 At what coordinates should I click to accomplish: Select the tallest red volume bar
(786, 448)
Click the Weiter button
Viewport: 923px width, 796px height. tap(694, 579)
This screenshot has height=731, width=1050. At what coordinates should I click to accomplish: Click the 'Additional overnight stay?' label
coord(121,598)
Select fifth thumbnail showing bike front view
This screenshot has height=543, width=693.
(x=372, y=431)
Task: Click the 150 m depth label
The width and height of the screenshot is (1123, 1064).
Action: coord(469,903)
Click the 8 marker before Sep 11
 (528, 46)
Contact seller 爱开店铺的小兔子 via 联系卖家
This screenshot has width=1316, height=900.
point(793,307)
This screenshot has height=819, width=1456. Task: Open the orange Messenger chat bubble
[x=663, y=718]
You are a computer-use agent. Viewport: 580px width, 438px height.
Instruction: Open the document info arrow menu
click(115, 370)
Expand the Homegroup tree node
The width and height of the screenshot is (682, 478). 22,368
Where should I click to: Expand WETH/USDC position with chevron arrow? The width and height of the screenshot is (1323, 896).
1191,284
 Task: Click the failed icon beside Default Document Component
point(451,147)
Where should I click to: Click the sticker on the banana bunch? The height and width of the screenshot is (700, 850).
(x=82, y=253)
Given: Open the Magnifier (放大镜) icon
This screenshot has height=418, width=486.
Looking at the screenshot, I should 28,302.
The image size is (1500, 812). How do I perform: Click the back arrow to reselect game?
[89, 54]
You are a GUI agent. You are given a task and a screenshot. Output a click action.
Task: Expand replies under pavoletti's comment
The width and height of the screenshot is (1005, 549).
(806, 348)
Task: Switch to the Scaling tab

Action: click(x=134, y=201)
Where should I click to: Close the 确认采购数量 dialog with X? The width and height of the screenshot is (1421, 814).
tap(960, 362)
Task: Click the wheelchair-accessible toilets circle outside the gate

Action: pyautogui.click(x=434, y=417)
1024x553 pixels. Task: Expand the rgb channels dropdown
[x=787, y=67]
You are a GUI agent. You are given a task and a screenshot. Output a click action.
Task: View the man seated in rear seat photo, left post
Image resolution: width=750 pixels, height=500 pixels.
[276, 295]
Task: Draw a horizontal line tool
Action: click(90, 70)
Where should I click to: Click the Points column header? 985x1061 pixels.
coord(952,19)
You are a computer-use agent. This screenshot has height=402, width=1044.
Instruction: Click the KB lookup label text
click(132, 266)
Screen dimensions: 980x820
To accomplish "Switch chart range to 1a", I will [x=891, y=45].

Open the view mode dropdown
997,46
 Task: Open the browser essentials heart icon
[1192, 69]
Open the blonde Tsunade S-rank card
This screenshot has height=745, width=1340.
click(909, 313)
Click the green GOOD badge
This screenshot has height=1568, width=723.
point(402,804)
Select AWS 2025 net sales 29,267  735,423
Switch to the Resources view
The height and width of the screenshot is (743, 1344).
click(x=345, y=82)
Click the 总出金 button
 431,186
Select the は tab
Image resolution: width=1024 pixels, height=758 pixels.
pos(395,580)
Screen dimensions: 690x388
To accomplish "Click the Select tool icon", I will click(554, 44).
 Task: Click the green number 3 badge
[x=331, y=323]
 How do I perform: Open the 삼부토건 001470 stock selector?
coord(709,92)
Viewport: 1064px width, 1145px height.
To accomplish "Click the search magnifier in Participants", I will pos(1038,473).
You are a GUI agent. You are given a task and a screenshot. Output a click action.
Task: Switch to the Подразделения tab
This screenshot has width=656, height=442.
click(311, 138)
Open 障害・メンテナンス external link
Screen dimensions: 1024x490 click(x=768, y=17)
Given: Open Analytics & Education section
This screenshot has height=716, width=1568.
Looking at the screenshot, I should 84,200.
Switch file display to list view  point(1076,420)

_Do this_
Copy out every row above again, keeping each line unchanged.

_Response to this task_
 At what coordinates should I click to accomplish: Select the tallest red volume bar
(786, 448)
Click the Weiter button
Viewport: 923px width, 796px height. tap(694, 579)
This screenshot has height=731, width=1050. At what coordinates should I click to accomplish: Click the 'Additional overnight stay?' label
coord(121,598)
Select fifth thumbnail showing bike front view
This screenshot has height=543, width=693.
(x=372, y=431)
Task: Click the 150 m depth label
The width and height of the screenshot is (1123, 1064).
Action: coord(469,903)
Click the 8 marker before Sep 11
 (528, 46)
Contact seller 爱开店铺的小兔子 via 联系卖家
This screenshot has width=1316, height=900.
point(793,307)
This screenshot has height=819, width=1456. Task: Open the orange Messenger chat bubble
[x=663, y=718]
You are a computer-use agent. Viewport: 580px width, 438px height.
Instruction: Open the document info arrow menu
click(115, 370)
Expand the Homegroup tree node
The width and height of the screenshot is (682, 478). 22,368
Where should I click to: Expand WETH/USDC position with chevron arrow? The width and height of the screenshot is (1323, 896).
1191,284
 Task: Click the failed icon beside Default Document Component
point(451,147)
Where should I click to: Click the sticker on the banana bunch? The height and width of the screenshot is (700, 850).
(x=82, y=253)
Given: Open the Magnifier (放大镜) icon
This screenshot has height=418, width=486.
Looking at the screenshot, I should 28,302.
The image size is (1500, 812). How do I perform: Click the back arrow to reselect game?
[89, 54]
You are a GUI agent. You are given a task and a screenshot. Output a click action.
Task: Expand replies under pavoletti's comment
The width and height of the screenshot is (1005, 549).
(806, 348)
Task: Switch to the Scaling tab

Action: click(x=134, y=201)
Where should I click to: Close the 确认采购数量 dialog with X? The width and height of the screenshot is (1421, 814).
tap(960, 362)
Task: Click the wheelchair-accessible toilets circle outside the gate

Action: pyautogui.click(x=434, y=417)
1024x553 pixels. Task: Expand the rgb channels dropdown
[x=787, y=67]
You are a GUI agent. You are given a task and a screenshot. Output a click action.
Task: View the man seated in rear seat photo, left post
Image resolution: width=750 pixels, height=500 pixels.
[276, 295]
Task: Draw a horizontal line tool
Action: click(90, 70)
Where should I click to: Click the Points column header? 985x1061 pixels.
coord(952,19)
You are a computer-use agent. This screenshot has height=402, width=1044.
Instruction: Click the KB lookup label text
click(132, 266)
Screen dimensions: 980x820
To accomplish "Switch chart range to 1a", I will [x=891, y=45].

Open the view mode dropdown
997,46
 Task: Open the browser essentials heart icon
[1192, 69]
Open the blonde Tsunade S-rank card
This screenshot has height=745, width=1340.
click(909, 313)
Click the green GOOD badge
This screenshot has height=1568, width=723.
point(402,804)
Select AWS 2025 net sales 29,267  735,423
Switch to the Resources view
The height and width of the screenshot is (743, 1344).
click(x=345, y=82)
Click the 总出金 button
 431,186
Select the は tab
Image resolution: width=1024 pixels, height=758 pixels.
pos(395,580)
Screen dimensions: 690x388
To accomplish "Click the Select tool icon", I will click(554, 44).
 Task: Click the green number 3 badge
[x=331, y=323]
 How do I perform: Open the 삼부토건 001470 stock selector?
coord(709,92)
Viewport: 1064px width, 1145px height.
To accomplish "Click the search magnifier in Participants", I will pos(1038,473).
You are a GUI agent. You are given a task and a screenshot. Output a click action.
Task: Switch to the Подразделения tab
This screenshot has width=656, height=442.
click(311, 138)
Open 障害・メンテナンス external link
Screen dimensions: 1024x490 click(x=768, y=17)
Given: Open Analytics & Education section
This screenshot has height=716, width=1568.
Looking at the screenshot, I should 84,200.
Switch file display to list view  point(1076,420)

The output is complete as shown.